## [WHAT NEEDS TO BE DONE]
Can the data below be set down again exactly, line for line?

## [GIVEN INFORMATION]
======

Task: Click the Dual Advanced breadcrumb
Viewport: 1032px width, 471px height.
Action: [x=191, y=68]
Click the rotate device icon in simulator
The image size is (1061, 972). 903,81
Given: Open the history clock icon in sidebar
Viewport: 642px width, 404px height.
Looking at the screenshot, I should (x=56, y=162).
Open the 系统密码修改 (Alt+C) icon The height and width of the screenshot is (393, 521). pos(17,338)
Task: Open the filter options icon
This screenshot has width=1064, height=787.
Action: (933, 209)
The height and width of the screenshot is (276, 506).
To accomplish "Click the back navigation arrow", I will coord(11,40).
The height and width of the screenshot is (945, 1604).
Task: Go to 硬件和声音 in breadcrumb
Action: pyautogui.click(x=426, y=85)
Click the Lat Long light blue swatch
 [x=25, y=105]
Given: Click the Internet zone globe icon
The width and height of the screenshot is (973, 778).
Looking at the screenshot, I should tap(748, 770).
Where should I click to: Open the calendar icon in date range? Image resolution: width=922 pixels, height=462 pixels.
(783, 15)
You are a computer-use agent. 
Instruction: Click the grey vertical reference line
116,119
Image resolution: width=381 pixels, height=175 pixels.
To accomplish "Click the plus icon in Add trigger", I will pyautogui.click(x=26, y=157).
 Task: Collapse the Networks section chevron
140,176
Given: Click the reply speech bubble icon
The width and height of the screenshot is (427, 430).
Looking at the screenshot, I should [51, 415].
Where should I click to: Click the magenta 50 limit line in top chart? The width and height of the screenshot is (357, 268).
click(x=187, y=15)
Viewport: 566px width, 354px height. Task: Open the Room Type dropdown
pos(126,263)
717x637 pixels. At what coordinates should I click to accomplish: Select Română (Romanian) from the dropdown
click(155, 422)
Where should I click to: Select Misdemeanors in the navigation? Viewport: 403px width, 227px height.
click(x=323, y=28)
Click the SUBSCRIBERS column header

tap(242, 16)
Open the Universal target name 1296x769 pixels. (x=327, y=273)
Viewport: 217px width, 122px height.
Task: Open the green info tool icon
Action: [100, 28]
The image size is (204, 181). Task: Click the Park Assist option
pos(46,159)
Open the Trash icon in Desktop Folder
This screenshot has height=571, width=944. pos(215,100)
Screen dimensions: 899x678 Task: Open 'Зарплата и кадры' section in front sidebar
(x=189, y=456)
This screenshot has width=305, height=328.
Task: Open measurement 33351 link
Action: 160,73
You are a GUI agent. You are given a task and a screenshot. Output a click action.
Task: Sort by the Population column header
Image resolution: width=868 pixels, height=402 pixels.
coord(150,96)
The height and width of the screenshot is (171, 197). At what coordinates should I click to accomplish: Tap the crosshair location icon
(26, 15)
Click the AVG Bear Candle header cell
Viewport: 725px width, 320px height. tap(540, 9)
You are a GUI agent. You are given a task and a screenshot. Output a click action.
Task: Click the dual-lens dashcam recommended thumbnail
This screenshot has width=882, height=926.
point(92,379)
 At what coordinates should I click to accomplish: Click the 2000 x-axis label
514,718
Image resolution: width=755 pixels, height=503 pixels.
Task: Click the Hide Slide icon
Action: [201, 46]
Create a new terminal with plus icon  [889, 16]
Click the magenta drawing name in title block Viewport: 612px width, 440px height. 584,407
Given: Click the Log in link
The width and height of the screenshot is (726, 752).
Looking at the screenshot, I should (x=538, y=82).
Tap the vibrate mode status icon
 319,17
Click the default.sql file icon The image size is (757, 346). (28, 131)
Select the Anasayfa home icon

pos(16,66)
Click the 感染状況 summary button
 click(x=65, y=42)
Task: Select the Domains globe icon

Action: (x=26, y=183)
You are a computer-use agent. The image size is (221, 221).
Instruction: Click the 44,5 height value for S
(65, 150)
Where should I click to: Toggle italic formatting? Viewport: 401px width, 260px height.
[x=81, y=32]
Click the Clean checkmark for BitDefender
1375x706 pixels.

======

## [SOLUTION TO THIS EXERCISE]
Task: Click the Dual Advanced breadcrumb
Viewport: 1032px width, 471px height.
Action: [x=191, y=68]
Click the rotate device icon in simulator
The image size is (1061, 972). 903,81
Given: Open the history clock icon in sidebar
Viewport: 642px width, 404px height.
Looking at the screenshot, I should (x=56, y=162).
Open the 系统密码修改 (Alt+C) icon The height and width of the screenshot is (393, 521). pos(17,338)
Task: Open the filter options icon
This screenshot has width=1064, height=787.
Action: (933, 209)
The height and width of the screenshot is (276, 506).
To accomplish "Click the back navigation arrow", I will coord(11,40).
The height and width of the screenshot is (945, 1604).
Task: Go to 硬件和声音 in breadcrumb
Action: pyautogui.click(x=426, y=85)
Click the Lat Long light blue swatch
 [x=25, y=105]
Given: Click the Internet zone globe icon
The width and height of the screenshot is (973, 778).
Looking at the screenshot, I should tap(748, 770).
Where should I click to: Open the calendar icon in date range? Image resolution: width=922 pixels, height=462 pixels.
(783, 15)
You are a computer-use agent. 
Instruction: Click the grey vertical reference line
116,119
Image resolution: width=381 pixels, height=175 pixels.
To accomplish "Click the plus icon in Add trigger", I will pyautogui.click(x=26, y=157).
 Task: Collapse the Networks section chevron
140,176
Given: Click the reply speech bubble icon
The width and height of the screenshot is (427, 430).
Looking at the screenshot, I should [51, 415].
Where should I click to: Click the magenta 50 limit line in top chart? The width and height of the screenshot is (357, 268).
click(x=187, y=15)
Viewport: 566px width, 354px height. Task: Open the Room Type dropdown
pos(126,263)
717x637 pixels. At what coordinates should I click to accomplish: Select Română (Romanian) from the dropdown
click(155, 422)
Where should I click to: Select Misdemeanors in the navigation? Viewport: 403px width, 227px height.
click(x=323, y=28)
Click the SUBSCRIBERS column header

tap(242, 16)
Open the Universal target name 1296x769 pixels. (x=327, y=273)
Viewport: 217px width, 122px height.
Task: Open the green info tool icon
Action: [100, 28]
The image size is (204, 181). Task: Click the Park Assist option
pos(46,159)
Open the Trash icon in Desktop Folder
This screenshot has height=571, width=944. pos(215,100)
Screen dimensions: 899x678 Task: Open 'Зарплата и кадры' section in front sidebar
(x=189, y=456)
This screenshot has width=305, height=328.
Task: Open measurement 33351 link
Action: 160,73
You are a GUI agent. You are given a task and a screenshot. Output a click action.
Task: Sort by the Population column header
Image resolution: width=868 pixels, height=402 pixels.
coord(150,96)
The height and width of the screenshot is (171, 197). At what coordinates should I click to accomplish: Tap the crosshair location icon
(26, 15)
Click the AVG Bear Candle header cell
Viewport: 725px width, 320px height. tap(540, 9)
You are a GUI agent. You are given a task and a screenshot. Output a click action.
Task: Click the dual-lens dashcam recommended thumbnail
This screenshot has width=882, height=926.
point(92,379)
 At what coordinates should I click to accomplish: Click the 2000 x-axis label
514,718
Image resolution: width=755 pixels, height=503 pixels.
Task: Click the Hide Slide icon
Action: [201, 46]
Create a new terminal with plus icon  [889, 16]
Click the magenta drawing name in title block Viewport: 612px width, 440px height. 584,407
Given: Click the Log in link
The width and height of the screenshot is (726, 752).
Looking at the screenshot, I should (x=538, y=82).
Tap the vibrate mode status icon
 319,17
Click the default.sql file icon The image size is (757, 346). (28, 131)
Select the Anasayfa home icon

pos(16,66)
Click the 感染状況 summary button
 click(x=65, y=42)
Task: Select the Domains globe icon

Action: (x=26, y=183)
You are a computer-use agent. The image size is (221, 221).
Instruction: Click the 44,5 height value for S
(65, 150)
Where should I click to: Toggle italic formatting? Viewport: 401px width, 260px height.
[x=81, y=32]
Click the Clean checkmark for BitDefender
1375x706 pixels.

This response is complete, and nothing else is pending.